Der Beamte setzt seinen Stempel auf eine Seite und gibt ihr den Pass mit einem kleinen Lächeln zurück. Sie schaut über die Schulter, um zu sehen, wie weit die anderen gekommen sind. Offenbar haben sie eine Toilettenpause eingelegt und stehen nun wieder in der Schlange. Ein Sicherheitsbeamter scheucht Dani weiter. Sie zieht ihren Koffer durch die Absperrungen und betritt die Gepäckhalle, wo Mitreisende des Fluges aus Stansted sich erwartungsvoll um das Gepäckband scharen. Es setzt sich in Gang, und erfreutes Gemurmel ist zu hören, als die ersten Koffer erscheinen.

Dani hat kein Gepäck aufgegeben, aber sie bleibt und wartet auf die anderen, während sie aus dem Augenwinkel eine Gruppe von Frauen beobachtet, die Schärpen und Hasenohren tragen und sich spielerisch um ihr Gepäck streiten. Ein Junggesellinnenabschied. Sie waren auf demselben Flug einige Reihen hinter ihr. Eine von ihnen – dem Sticker mit dem großen roten L nach zu urteilen, der auf ihrem Hintern klebt, offensichtlich die Braut –, verliert das Gleichgewicht, als sie einen großen silbernen Schalenkoffer vom Band hievt, stolpert rückwärts und schlägt hart auf den Boden auf. Mit angezogenen Beinen sitzt sie da und ruft nach Hilfe, aber die anderen reagieren nur mit Gelächter.
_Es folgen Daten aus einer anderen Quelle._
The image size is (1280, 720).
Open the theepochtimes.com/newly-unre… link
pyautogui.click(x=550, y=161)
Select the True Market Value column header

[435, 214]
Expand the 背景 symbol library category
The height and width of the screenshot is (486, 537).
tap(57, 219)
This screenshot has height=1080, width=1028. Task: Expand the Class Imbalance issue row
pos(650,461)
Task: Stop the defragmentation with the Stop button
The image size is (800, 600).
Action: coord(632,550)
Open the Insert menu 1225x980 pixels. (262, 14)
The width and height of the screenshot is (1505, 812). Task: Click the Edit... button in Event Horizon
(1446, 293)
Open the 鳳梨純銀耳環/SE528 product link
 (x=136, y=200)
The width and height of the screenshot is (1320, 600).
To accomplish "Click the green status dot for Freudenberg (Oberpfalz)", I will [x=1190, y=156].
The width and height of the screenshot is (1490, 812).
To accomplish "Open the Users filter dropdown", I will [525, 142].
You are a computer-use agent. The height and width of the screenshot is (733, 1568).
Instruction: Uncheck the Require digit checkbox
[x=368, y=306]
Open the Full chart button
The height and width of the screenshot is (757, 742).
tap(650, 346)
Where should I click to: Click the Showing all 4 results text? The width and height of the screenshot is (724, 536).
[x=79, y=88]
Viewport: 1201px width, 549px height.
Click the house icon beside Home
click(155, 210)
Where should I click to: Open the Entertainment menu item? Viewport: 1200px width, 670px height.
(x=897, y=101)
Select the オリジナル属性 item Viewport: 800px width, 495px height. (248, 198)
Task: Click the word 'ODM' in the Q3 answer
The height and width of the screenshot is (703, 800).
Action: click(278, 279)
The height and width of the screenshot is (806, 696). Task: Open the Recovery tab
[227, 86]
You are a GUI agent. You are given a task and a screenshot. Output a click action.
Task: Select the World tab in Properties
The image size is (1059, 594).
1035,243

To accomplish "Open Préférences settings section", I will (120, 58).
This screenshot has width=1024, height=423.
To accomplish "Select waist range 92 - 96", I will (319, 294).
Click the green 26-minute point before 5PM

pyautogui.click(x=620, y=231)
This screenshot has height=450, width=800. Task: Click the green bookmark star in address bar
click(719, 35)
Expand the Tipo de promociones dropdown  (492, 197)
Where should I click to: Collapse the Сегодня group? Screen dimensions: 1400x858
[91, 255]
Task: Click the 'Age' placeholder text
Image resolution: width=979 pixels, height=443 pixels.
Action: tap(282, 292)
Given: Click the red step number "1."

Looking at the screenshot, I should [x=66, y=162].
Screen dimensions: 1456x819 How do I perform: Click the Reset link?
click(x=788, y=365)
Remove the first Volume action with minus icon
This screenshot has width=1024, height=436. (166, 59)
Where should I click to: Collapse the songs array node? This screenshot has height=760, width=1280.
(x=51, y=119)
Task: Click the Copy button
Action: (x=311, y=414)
L für learner. Der Hinweis klebt sonst auf Autos von Fahranfängern. Aoife hatte sich geweigert, den Sticker zu tragen, wie Dani sich erinnert. Sie wäre ja wohl keine Anfängerin mehr, hatte sie gesagt, schließlich wären sie und Nathan schon seit zwei Jahren zusammen. Mit Tiffs Vorschlag, sich als Disneyfiguren zu verkleiden und zum Frühstück Champagner in der Abflughalle zu trinken, war sie hingegen einverstanden gewesen. In ihrem goldenen Ballkleid als Belle aus Die Schöne und das Biest verkleidet, hatte Aoife atemberaubend ausgesehen. Sie und Dani hatten sich im Flugzeug zum Affen gemacht: störend lautes Geplapper, tanzen im Gang, flirten mit den Flugbegleitern, schmutzige Witze. Normalerweise benötigten sie deutlich mehr Alkohol, um sich so aufzuführen, aber es hatte ihnen Spaß gemacht, sich dem Übermut einfach hinzugeben. Immerhin hatten sie etwas zu feiern.

Der zukünftigen Braut vor ihr wird von einem jungen Mann auf die Füße geholfen, der im Gegenzug einen Kuss verlangt. Sie hält ihm die Hand hin, aber er versucht stattdessen ihr einen Knutscher auf die Wange zu drücken. Die Mädchen kreischen vor Vergnügen und verlangen mit gezückten Smartphones eine Wiederholung, um es auf Instagram zu posten.

Dani starrt die Gruppe eine Weile lang an. Sie sind zu zehnt, doppelt so viele wie bei Aoifes Junggesellinnenabschied vor drei Jahren. Sie kennt die Frauen nicht, fühlt sich ihnen aber stark verbunden, hat den Wunsch, sie zu warnen und zu beschützen. Am liebsten würde sie zu ihnen gehen und sagen: »Genießt es, Mädels, lasst euch volllaufen, spielt alberne Spiele, macht, was immer ihr wollt – aber passt auf, dass ihr am Leben bleibt.« Natürlich tut sie das nicht. Es würde sich merkwürdig anhören. Sie würden nicht verstehen, dass Taten Konsequenzen nach sich ziehen …

Dani spürt ein Engegefühl in der Brust. Das Warten an der Gepäckausgabe fühlt sich plötzlich erdrückend an, und sie geht weiter, steuert auf die automatischen Türen des Ausgangs zu, hinter denen es kein Zurück gibt. Sie steht im Zentrum der Halle und versucht zu atmen. Es ist, als sei sie der Fixpunkt, und alles würde um sie herumwuseln. Uniformierte Reiseführer laufen wichtigtuerisch mit Klemmbrettern herum, Taxifahrer halten Schilder hoch. Ehemänner, Ehefrauen, Freunde, Freundinnen, Großeltern und kleine Kinder winken, sobald sie ihre Liebsten entdecken. Die Luft ist so angefüllt mit Freude, dass man sie fast schmecken kann.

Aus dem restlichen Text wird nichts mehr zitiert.